DimTrigkakis · July 26, 2017, 1:24am

Hello everyone,

I have a problem that requires both a cnn and rnn, both trainable end-to-end.
I have begun my using a dataloader on sequences of images that get one tag at the end. The batch size is always one, so I only have a sequence of image tensors and a tag. I want to pass them through a cnn, and then use the 1 x n_features
feature vector as the input to the rnn.

The forward pass seems to work, but when I use loss.backward, I get

loss.backward()
File "/scratch/Dimitris/software/pytorch/pytorchenv/lib/python2.7/site-packages/torch/autograd/variable.py", line 146, in backward
  self._execution_engine.run_backward((self,), (gradient,), retain_variables)
File "/scratch/Dimitris/software/pytorch/pytorchenv/lib/python2.7/site-packages/torch/nn/_functions/thnn/auto.py", line 175, in backward
  update_grad_input_fn(self._backend.library_state, input, grad_output, grad_input, *gi_args)
RuntimeError: out of range at /b/wheel/pytorch-src/torch/lib/THC/generic/THCTensor.c:23

The images are a tensor, and I pretend the sequence length is the batch size before putting an entire such tensor inside the cnn

    for img in imgs_in_play:

        img_tensor = t(PIL.Image.open(img))
        img_tensor.unsqueeze_(0)
        imgs_raw.append(img_tensor)

    imgs = torch.cat(imgs_raw,0)

Then the output is passed part by part into the rnn.
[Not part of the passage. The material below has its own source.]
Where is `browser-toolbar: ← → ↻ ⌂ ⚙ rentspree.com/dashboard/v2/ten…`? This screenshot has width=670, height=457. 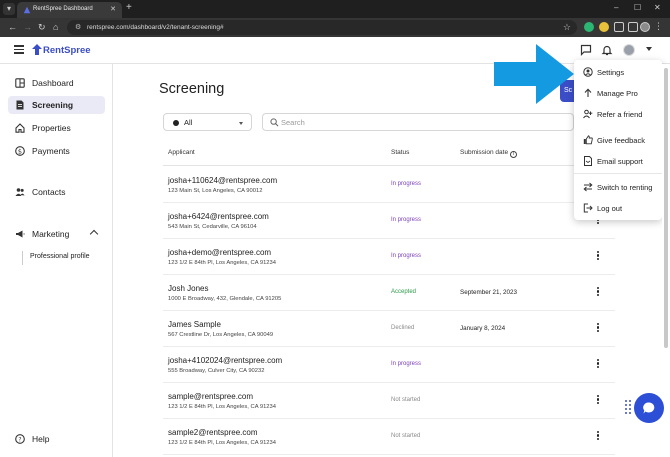
browser-toolbar: ← → ↻ ⌂ ⚙ rentspree.com/dashboard/v2/ten… is located at coordinates (335, 28).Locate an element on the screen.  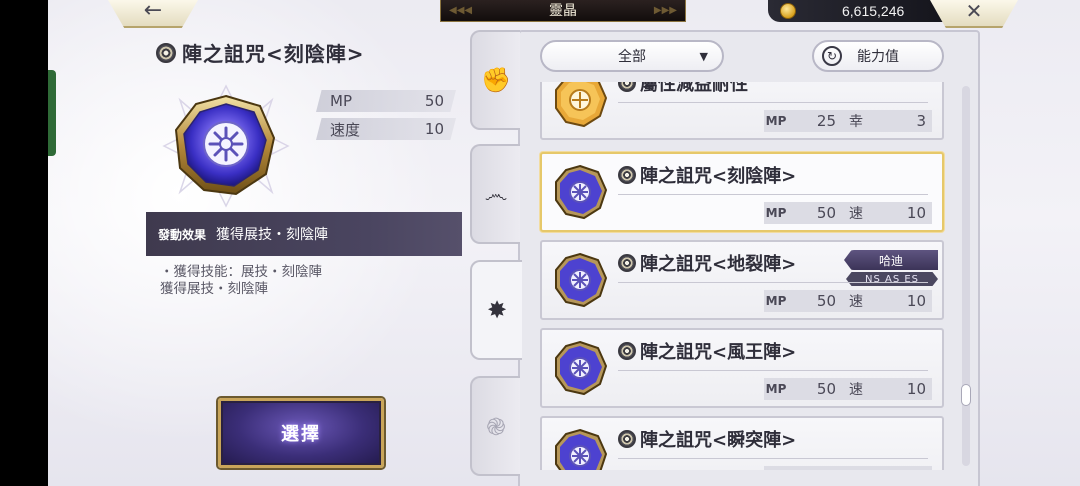
chevron-down-icon: ▼ is located at coordinates (704, 56).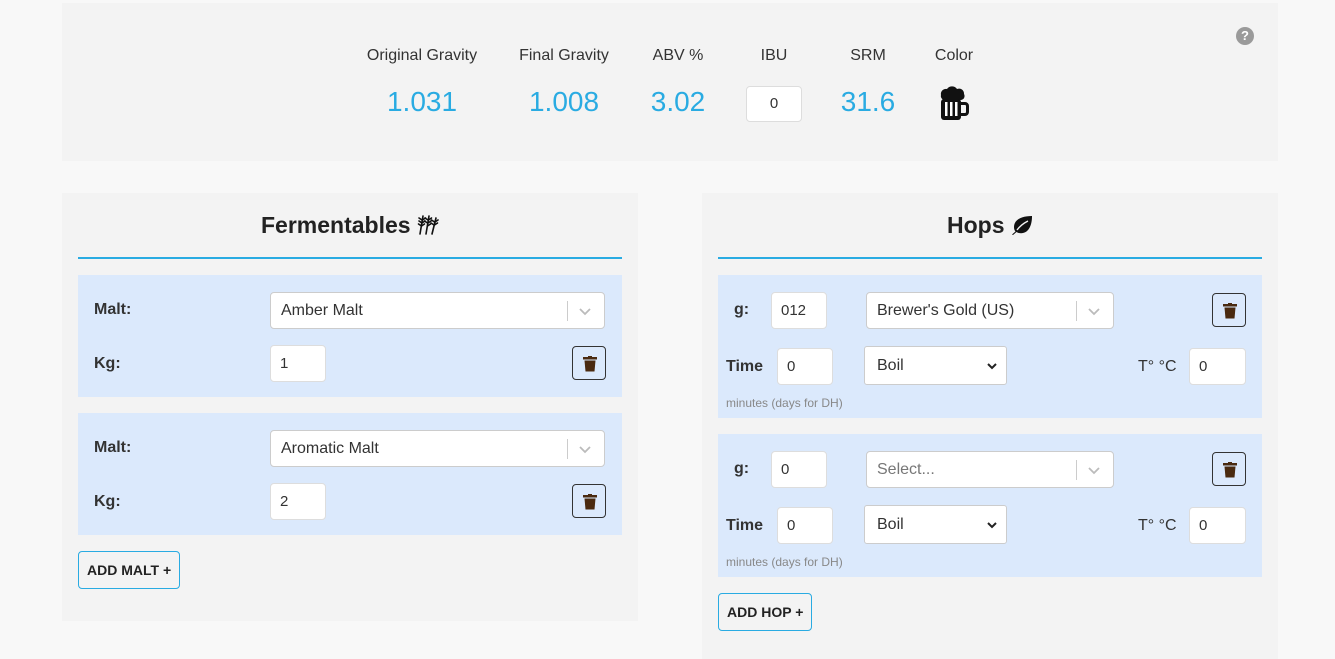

 imgs= torch.squeeze(imgs,0)
 imgs = Variable(imgs.cuda())

 output = vp.model(imgs)
 output.data.unsqueeze_(1)

 vp.rnn_model.zero_grad()
 hidden_rnn = vp.rnn_model.init_hidden()

 for i in range(output.size()[0]):
        output_rnn, hidden_rnn = vp.rnn_model(output[i], hidden_rnn)

I imagine that just concatenating all images together and pretending they are in a batch before giving them to the cnn model gives trouble when the rnn is trying to create the gradients, but I am not sure which is the proper way of connecting the ~100 cnn’s to the inputs of the rnn.

All tensor shapes are as expected, the final cnn output before the rnn is (sequence length x 1 x 2048) and the output_rnn contains 13 tag predictions , one per sequence.

Any help is appreciated!

EDIT: the convnet does not seem to be the problem, since creating random input tensors of the same shape give the exact same error.
EDIT2: I was unsqueezing both the output_rnn tensor and the target_tensor, but output_rnn should not have been unqsueezed().

Dimitris